I write this because recently I’ve noticed a couple car ads lately that position themselves as alternatives to the perennial time suck that the internet and its partner in crime, social media can occasionally be. The Dodge Journey touts itself as a search engine for the real world. While just about any car could stake a claim to such a title, I find it interesting that Dodge decided to devote their campaign to making the case for their car.
Similarly, the Toyota Venza juxtaposes the leisure pursuits of “lame” social media newb parents who use their roomy crossover to ferry themselves through a day of activities like mountain biking and antiquing, against the activities of their soc med savvy adult kids who clearly spend too much of their waking hours transfixed on screens, regularly posting commoditized Facebook banality.
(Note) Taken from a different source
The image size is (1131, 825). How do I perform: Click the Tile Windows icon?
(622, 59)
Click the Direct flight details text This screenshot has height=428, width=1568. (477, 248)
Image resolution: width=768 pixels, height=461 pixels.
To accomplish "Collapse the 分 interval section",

As a former advertising planner, I can tell you that ads like these don’t just get made based on the passing whims of a creative director or a slick huckster sell to a client. Typically they come from the chatter agencies and their marketing clients hear when speaking to people about the choices they make around how they spend their time and and the role of their car in those choices. Advertising themes are often born out of the insights gleaned from this sort of research. And here we have two separate cases offering the same POV — people feel forced to choose between actively going out and about and “living” life (while driving to some aspirational destination) vs being catatonically chained to the inter-webs.
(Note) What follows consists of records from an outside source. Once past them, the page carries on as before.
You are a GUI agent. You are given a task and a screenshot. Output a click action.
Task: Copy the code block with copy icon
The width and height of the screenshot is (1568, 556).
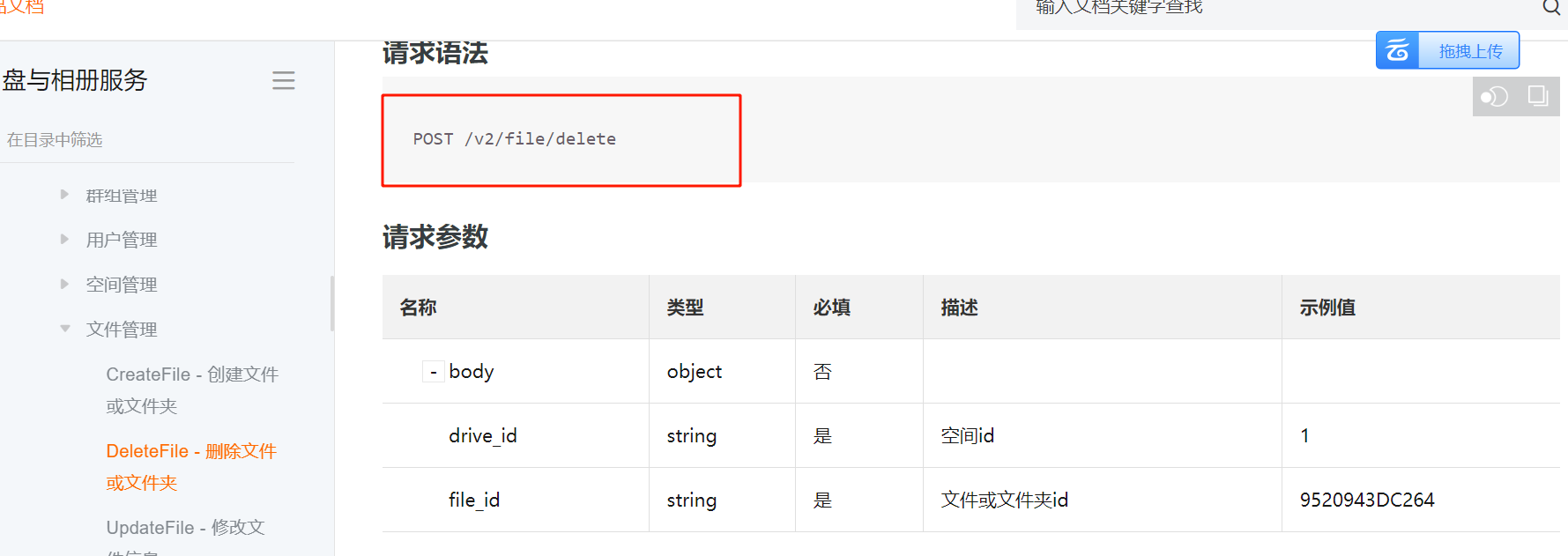[x=1538, y=96]
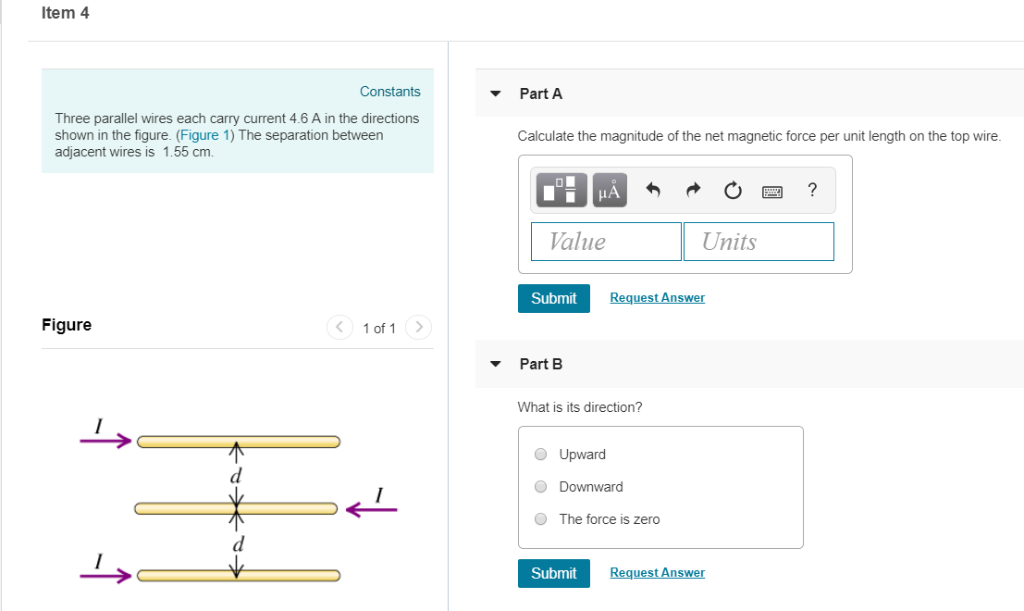Click the redo arrow in the answer toolbar
Viewport: 1024px width, 611px height.
pyautogui.click(x=692, y=190)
Hmm…. does that mean we are seeing a significant part of society reject the idea of spending so much time cycber-shopping, Facebooking and tweeting? Are people beginning to rebel against how far social media has encroached into our leisure time and are beginning to push back? Is this a real issue issue? Or just a convenient conversation opener around cookie cutter vehicles that offer no other unique way to present themselves to the American public?